The look on Ash’s face broke her heart, but she had to stand up for herself. He couldn't keep volleying between being angry with her and being friendly to her. She wasn’t a rag doll to be tossed around.
“You don’t trust me anymore,” Ash said.
“Of course I don’t trust you, Ash!” Kallie exclaimed as she rose from her chair. “Look at all the things you’ve said to me! You can’t jump to conclusions just because someone says something bad about me. That isn’t how this works. You have to be able to trust me because of the person I am. Not the person people tell you I am. Especially people I have history with. An ex who I was supposed to marry. If you always jump to those kinds of conclusions, then we have absolutely no foundation on which to build any sort of a relationship!”
Kallie drew in a deep breath as her heart began to race.
“I’m sorry, Kallie. I don’t know what else to say other than that. Other than I’m working on changing who I am because I know I’m flawed.”

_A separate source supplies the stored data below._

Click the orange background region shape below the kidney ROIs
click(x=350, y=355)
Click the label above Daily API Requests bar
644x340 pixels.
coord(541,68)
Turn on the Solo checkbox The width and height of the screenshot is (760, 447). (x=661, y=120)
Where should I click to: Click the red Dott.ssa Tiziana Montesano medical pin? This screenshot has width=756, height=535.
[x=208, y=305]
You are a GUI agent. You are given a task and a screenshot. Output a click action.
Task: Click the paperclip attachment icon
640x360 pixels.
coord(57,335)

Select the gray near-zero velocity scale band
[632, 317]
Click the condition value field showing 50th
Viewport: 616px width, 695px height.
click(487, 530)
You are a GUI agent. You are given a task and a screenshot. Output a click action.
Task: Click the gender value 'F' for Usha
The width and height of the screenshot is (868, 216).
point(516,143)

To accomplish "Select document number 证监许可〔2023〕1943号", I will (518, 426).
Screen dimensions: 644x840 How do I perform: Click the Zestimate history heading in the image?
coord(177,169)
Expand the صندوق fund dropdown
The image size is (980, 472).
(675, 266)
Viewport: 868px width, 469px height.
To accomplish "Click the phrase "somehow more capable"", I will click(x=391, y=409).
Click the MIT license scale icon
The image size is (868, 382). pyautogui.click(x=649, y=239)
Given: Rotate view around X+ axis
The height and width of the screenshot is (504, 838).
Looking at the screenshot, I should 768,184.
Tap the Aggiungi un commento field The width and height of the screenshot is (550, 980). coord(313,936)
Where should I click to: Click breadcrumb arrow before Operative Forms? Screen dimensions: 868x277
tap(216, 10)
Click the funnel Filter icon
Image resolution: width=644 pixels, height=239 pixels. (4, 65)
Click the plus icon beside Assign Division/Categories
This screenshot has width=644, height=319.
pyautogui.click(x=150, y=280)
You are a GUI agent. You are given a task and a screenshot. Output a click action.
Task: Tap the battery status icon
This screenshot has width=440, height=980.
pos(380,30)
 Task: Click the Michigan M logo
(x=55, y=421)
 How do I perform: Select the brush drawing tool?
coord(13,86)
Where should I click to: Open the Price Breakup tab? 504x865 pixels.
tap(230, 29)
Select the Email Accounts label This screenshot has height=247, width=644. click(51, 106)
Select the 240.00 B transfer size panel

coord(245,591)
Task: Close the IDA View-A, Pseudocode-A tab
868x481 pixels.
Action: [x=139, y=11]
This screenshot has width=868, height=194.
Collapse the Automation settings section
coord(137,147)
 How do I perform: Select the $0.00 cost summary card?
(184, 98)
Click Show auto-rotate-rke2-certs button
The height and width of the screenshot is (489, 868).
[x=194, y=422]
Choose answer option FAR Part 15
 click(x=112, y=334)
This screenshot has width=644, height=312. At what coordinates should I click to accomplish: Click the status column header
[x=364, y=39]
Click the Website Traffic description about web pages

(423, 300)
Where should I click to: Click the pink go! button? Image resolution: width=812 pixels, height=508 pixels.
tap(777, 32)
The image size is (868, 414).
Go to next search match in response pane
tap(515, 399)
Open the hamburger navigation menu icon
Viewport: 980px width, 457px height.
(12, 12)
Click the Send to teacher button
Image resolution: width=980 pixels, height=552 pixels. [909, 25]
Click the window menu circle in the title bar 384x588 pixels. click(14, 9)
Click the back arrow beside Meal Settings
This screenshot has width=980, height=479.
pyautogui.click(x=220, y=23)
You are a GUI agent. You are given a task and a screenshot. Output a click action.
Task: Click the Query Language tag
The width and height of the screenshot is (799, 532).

“And that’s great for you,” she said.
“I do want to trust you. And I know you don’t believe that, but I do. I really do. I want to prove myself to you. Will you let me do that?”
“This isn’t just about us, Ash,” she said breathlessly. “It’s all over the media. Still plastered all over the tabloids. We live in a fishbowl, and this kind of thing is going to continue popping up over and over and over again if we get back together.”
“Kallie, please—”
“Stop it, Ash.”
Kallie was finding it hard to keep her resolve. But she had to, because she’d taken all of Monday to think about it. And even if she still cared about him and even if she did want to be with him, fundamentally they couldn’t be together. He didn’t have the capacity to trust and she didn’t have the capacity to defend herself. No matter what steps they took together, the media would always pick them apart. Always scrutinize them. She would for
ever be watched. Judged for the actions she took. And Ash as well. That was how the media worked.
That wouldn’t change simply because Ash wanted to work on himself.
“Working on yourself is a great thing,” Kallie said, “and you should do that. Whether or not a woman is in your life. It’s obvious you’ve been drinking a lot. I can see it in your eyes. You can start working on that.”
“Am I talking to Pretty Kallie or Kallie Semple.”
“Is there a difference?” she asked. “Does there have to be?”
Ash sighed before he leaned his shoulder into the wall.
“The first step is you ditching the alcohol. You’re Ashly Worthington. Act like it,” she said. “Then your second thing is to address this issue you have with trusting others. Because it’s destroyed something you obviously want.”
“So that’s a ‘no’ then?” he asked.
“I have a life already, Ash. A life that is still floating about despite what happened with the interview. That was the constant through all this. Not you. My career was here. My customers were here. The need for my expertise was here. You were the one that left, Ash.”
“I know,” he said with a sigh.
“Maybe we could’ve lived our lives in the media spotlight had we come out to the public in a more subtle or more positive fashion. But we didn’t. James manipulated the media narrative to fit whatever motive that was driving him, so our relationship will always be looked at from that lens. If we get back together, we’ll be hunted, Ash. The press will come for our private life and try to destroy its very foundation before we can get it off the ground. And you’ve already trusted the press over me once.”
“It won’t happen again, Kallie. I swear it.”
“You can swear all you want, but all I have to go on is past behavior. And if we really want to get nasty, you’ve got distrusting me, slandering me in public, and lying. At my very worst, I’ve got ‘hearing my ex out after running away to an island,’” she said.
“Please don’t do this,” Ash said. “Please give me another chance.”